◆ **YOUR GOAL**:
The whole listing is to be restated word for word with no images.

◆ **DATA FOR REVIEW**:

________________________

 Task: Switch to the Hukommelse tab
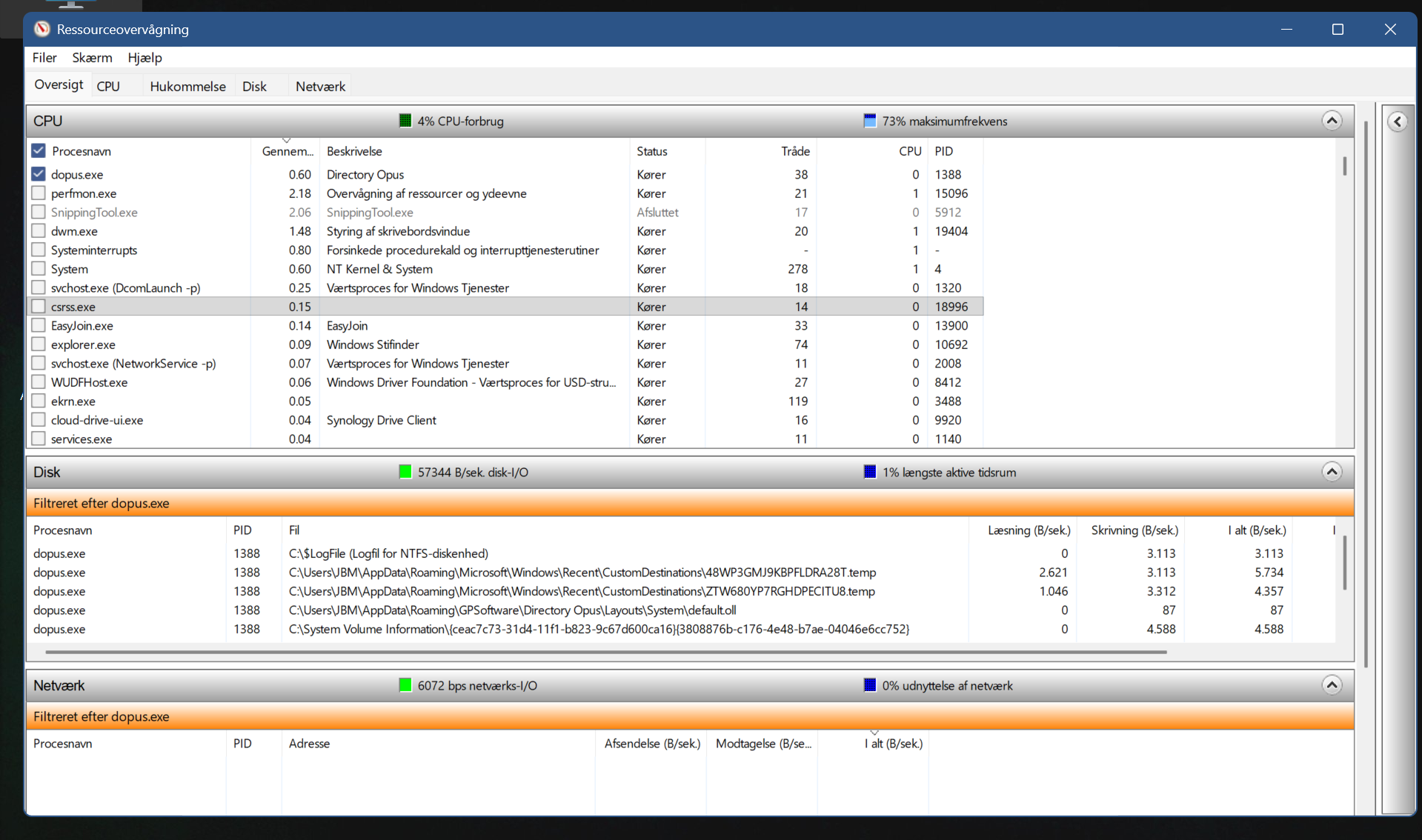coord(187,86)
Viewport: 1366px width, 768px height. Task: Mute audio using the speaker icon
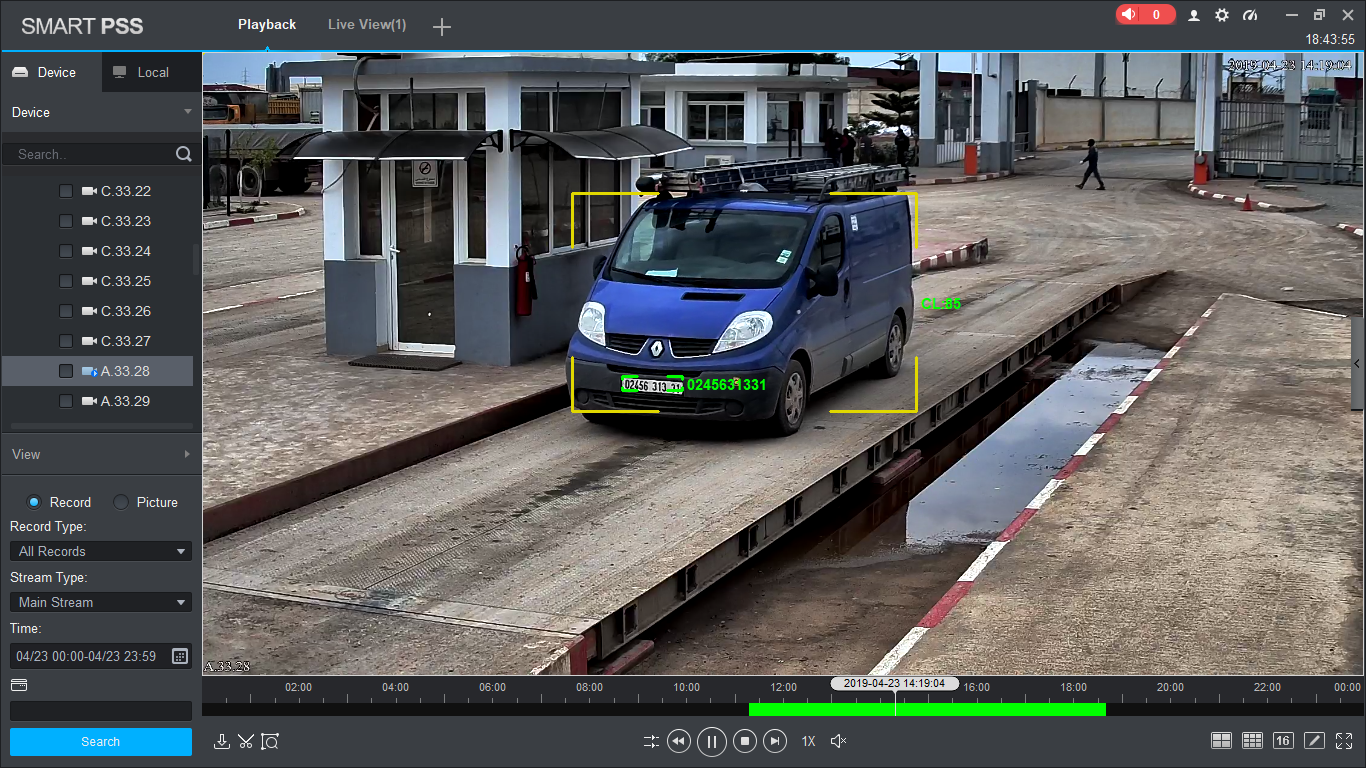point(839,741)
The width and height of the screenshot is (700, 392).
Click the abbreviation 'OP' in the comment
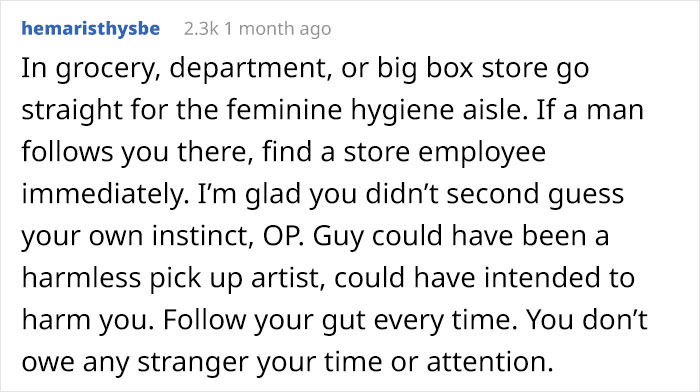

________________________

◆ **REPLY TO THE TASK**:
 Task: Switch to the Hukommelse tab
coord(187,86)
Viewport: 1366px width, 768px height. Task: Mute audio using the speaker icon
point(839,741)
The width and height of the screenshot is (700, 392).
Click the abbreviation 'OP' in the comment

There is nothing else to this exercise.